--- Information given ---
--- --- ---

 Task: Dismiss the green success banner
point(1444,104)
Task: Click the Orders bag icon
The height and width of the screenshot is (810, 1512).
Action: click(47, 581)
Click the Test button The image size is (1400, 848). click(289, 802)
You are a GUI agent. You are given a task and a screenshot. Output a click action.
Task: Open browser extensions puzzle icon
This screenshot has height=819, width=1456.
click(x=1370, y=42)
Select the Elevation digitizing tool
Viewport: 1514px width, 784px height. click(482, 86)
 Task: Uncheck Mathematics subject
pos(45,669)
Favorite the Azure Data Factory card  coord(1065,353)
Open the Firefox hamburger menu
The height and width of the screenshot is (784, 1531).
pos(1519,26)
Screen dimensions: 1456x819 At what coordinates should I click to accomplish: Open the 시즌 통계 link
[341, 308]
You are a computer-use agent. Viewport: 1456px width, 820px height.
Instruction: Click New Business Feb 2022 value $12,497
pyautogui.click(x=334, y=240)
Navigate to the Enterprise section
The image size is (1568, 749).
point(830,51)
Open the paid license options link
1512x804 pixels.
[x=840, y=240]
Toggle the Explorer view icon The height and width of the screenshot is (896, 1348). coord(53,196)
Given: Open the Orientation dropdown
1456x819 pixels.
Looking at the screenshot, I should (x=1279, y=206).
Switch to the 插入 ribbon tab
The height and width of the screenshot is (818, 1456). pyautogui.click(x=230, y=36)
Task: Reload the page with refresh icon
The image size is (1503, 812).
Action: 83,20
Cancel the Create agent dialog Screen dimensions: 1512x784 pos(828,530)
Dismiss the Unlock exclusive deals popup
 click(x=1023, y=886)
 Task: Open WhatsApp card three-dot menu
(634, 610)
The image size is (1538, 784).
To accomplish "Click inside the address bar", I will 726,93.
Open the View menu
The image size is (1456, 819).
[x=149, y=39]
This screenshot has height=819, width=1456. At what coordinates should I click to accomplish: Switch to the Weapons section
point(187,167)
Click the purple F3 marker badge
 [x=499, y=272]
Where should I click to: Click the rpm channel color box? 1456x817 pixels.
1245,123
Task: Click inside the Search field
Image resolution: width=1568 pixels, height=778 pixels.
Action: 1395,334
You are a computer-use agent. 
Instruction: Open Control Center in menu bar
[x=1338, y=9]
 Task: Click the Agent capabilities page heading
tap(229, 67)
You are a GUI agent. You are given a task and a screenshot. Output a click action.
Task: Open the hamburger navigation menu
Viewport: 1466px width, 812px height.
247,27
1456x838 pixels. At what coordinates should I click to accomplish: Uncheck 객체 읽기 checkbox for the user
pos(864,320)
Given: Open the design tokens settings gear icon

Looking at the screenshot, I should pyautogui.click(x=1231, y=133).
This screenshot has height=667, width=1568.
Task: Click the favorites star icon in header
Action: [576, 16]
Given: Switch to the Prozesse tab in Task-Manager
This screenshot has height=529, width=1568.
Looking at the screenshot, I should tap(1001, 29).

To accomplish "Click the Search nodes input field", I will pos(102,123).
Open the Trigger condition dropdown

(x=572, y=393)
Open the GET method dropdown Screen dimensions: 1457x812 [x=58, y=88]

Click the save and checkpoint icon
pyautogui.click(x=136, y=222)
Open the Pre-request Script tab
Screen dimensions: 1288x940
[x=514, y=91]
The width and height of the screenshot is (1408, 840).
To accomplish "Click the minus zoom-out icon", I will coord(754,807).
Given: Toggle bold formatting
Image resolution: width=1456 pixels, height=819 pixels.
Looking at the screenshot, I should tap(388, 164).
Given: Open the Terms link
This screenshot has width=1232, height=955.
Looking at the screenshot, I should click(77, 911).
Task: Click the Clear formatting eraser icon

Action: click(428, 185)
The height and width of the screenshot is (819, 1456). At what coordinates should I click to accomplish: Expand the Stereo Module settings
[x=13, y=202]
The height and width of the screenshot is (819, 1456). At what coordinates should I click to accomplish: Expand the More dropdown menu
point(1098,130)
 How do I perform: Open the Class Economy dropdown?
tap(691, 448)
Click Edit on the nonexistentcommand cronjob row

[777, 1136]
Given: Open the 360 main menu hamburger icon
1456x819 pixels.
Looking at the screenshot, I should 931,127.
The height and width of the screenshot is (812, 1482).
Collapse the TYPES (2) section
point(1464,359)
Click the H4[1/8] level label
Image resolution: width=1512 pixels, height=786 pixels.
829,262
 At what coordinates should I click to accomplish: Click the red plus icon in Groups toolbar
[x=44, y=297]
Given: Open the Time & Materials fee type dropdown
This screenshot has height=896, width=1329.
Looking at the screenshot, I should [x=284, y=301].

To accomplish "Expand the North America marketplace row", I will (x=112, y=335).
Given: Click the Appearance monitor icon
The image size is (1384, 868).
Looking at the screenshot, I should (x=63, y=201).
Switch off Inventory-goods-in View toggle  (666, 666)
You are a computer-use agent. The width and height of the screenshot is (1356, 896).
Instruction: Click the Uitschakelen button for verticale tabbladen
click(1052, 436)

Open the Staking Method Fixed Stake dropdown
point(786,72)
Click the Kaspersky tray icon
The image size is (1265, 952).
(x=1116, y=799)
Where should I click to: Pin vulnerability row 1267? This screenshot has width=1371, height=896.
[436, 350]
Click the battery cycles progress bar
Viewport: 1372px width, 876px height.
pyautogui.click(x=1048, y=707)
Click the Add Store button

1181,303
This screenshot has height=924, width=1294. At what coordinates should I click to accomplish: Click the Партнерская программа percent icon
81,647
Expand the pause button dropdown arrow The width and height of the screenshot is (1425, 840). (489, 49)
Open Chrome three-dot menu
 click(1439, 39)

--- --- ---

--- Problem to work on ---
The response must restate every entry word for word.

--- Final answer ---
 Task: Dismiss the green success banner
point(1444,104)
Task: Click the Orders bag icon
The height and width of the screenshot is (810, 1512).
Action: click(47, 581)
Click the Test button The image size is (1400, 848). click(289, 802)
You are a GUI agent. You are given a task and a screenshot. Output a click action.
Task: Open browser extensions puzzle icon
This screenshot has height=819, width=1456.
click(x=1370, y=42)
Select the Elevation digitizing tool
Viewport: 1514px width, 784px height. click(482, 86)
 Task: Uncheck Mathematics subject
pos(45,669)
Favorite the Azure Data Factory card  coord(1065,353)
Open the Firefox hamburger menu
The height and width of the screenshot is (784, 1531).
pos(1519,26)
Screen dimensions: 1456x819 At what coordinates should I click to accomplish: Open the 시즌 통계 link
[341, 308]
You are a computer-use agent. Viewport: 1456px width, 820px height.
Instruction: Click New Business Feb 2022 value $12,497
pyautogui.click(x=334, y=240)
Navigate to the Enterprise section
The image size is (1568, 749).
point(830,51)
Open the paid license options link
1512x804 pixels.
[x=840, y=240]
Toggle the Explorer view icon The height and width of the screenshot is (896, 1348). coord(53,196)
Given: Open the Orientation dropdown
1456x819 pixels.
Looking at the screenshot, I should (x=1279, y=206).
Switch to the 插入 ribbon tab
The height and width of the screenshot is (818, 1456). pyautogui.click(x=230, y=36)
Task: Reload the page with refresh icon
The image size is (1503, 812).
Action: 83,20
Cancel the Create agent dialog Screen dimensions: 1512x784 pos(828,530)
Dismiss the Unlock exclusive deals popup
 click(x=1023, y=886)
 Task: Open WhatsApp card three-dot menu
(634, 610)
The image size is (1538, 784).
To accomplish "Click inside the address bar", I will 726,93.
Open the View menu
The image size is (1456, 819).
[x=149, y=39]
This screenshot has height=819, width=1456. At what coordinates should I click to accomplish: Switch to the Weapons section
point(187,167)
Click the purple F3 marker badge
 [x=499, y=272]
Where should I click to: Click the rpm channel color box? 1456x817 pixels.
1245,123
Task: Click inside the Search field
Image resolution: width=1568 pixels, height=778 pixels.
Action: 1395,334
You are a computer-use agent. 
Instruction: Open Control Center in menu bar
[x=1338, y=9]
 Task: Click the Agent capabilities page heading
tap(229, 67)
You are a GUI agent. You are given a task and a screenshot. Output a click action.
Task: Open the hamburger navigation menu
Viewport: 1466px width, 812px height.
247,27
1456x838 pixels. At what coordinates should I click to accomplish: Uncheck 객체 읽기 checkbox for the user
pos(864,320)
Given: Open the design tokens settings gear icon

Looking at the screenshot, I should pyautogui.click(x=1231, y=133).
This screenshot has height=667, width=1568.
Task: Click the favorites star icon in header
Action: [576, 16]
Given: Switch to the Prozesse tab in Task-Manager
This screenshot has height=529, width=1568.
Looking at the screenshot, I should tap(1001, 29).

To accomplish "Click the Search nodes input field", I will pos(102,123).
Open the Trigger condition dropdown

(x=572, y=393)
Open the GET method dropdown Screen dimensions: 1457x812 [x=58, y=88]

Click the save and checkpoint icon
pyautogui.click(x=136, y=222)
Open the Pre-request Script tab
Screen dimensions: 1288x940
[x=514, y=91]
The width and height of the screenshot is (1408, 840).
To accomplish "Click the minus zoom-out icon", I will coord(754,807).
Given: Toggle bold formatting
Image resolution: width=1456 pixels, height=819 pixels.
Looking at the screenshot, I should tap(388, 164).
Given: Open the Terms link
This screenshot has width=1232, height=955.
Looking at the screenshot, I should click(77, 911).
Task: Click the Clear formatting eraser icon

Action: click(428, 185)
The height and width of the screenshot is (819, 1456). At what coordinates should I click to accomplish: Expand the Stereo Module settings
[x=13, y=202]
The height and width of the screenshot is (819, 1456). At what coordinates should I click to accomplish: Expand the More dropdown menu
point(1098,130)
 How do I perform: Open the Class Economy dropdown?
tap(691, 448)
Click Edit on the nonexistentcommand cronjob row

[777, 1136]
Given: Open the 360 main menu hamburger icon
1456x819 pixels.
Looking at the screenshot, I should 931,127.
The height and width of the screenshot is (812, 1482).
Collapse the TYPES (2) section
point(1464,359)
Click the H4[1/8] level label
Image resolution: width=1512 pixels, height=786 pixels.
829,262
 At what coordinates should I click to accomplish: Click the red plus icon in Groups toolbar
[x=44, y=297]
Given: Open the Time & Materials fee type dropdown
This screenshot has height=896, width=1329.
Looking at the screenshot, I should [x=284, y=301].

To accomplish "Expand the North America marketplace row", I will (x=112, y=335).
Given: Click the Appearance monitor icon
The image size is (1384, 868).
Looking at the screenshot, I should (x=63, y=201).
Switch off Inventory-goods-in View toggle  (666, 666)
You are a computer-use agent. The width and height of the screenshot is (1356, 896).
Instruction: Click the Uitschakelen button for verticale tabbladen
click(1052, 436)

Open the Staking Method Fixed Stake dropdown
point(786,72)
Click the Kaspersky tray icon
The image size is (1265, 952).
(x=1116, y=799)
Where should I click to: Pin vulnerability row 1267? This screenshot has width=1371, height=896.
[436, 350]
Click the battery cycles progress bar
Viewport: 1372px width, 876px height.
pyautogui.click(x=1048, y=707)
Click the Add Store button

1181,303
This screenshot has height=924, width=1294. At what coordinates should I click to accomplish: Click the Партнерская программа percent icon
81,647
Expand the pause button dropdown arrow The width and height of the screenshot is (1425, 840). (489, 49)
Open Chrome three-dot menu
 click(1439, 39)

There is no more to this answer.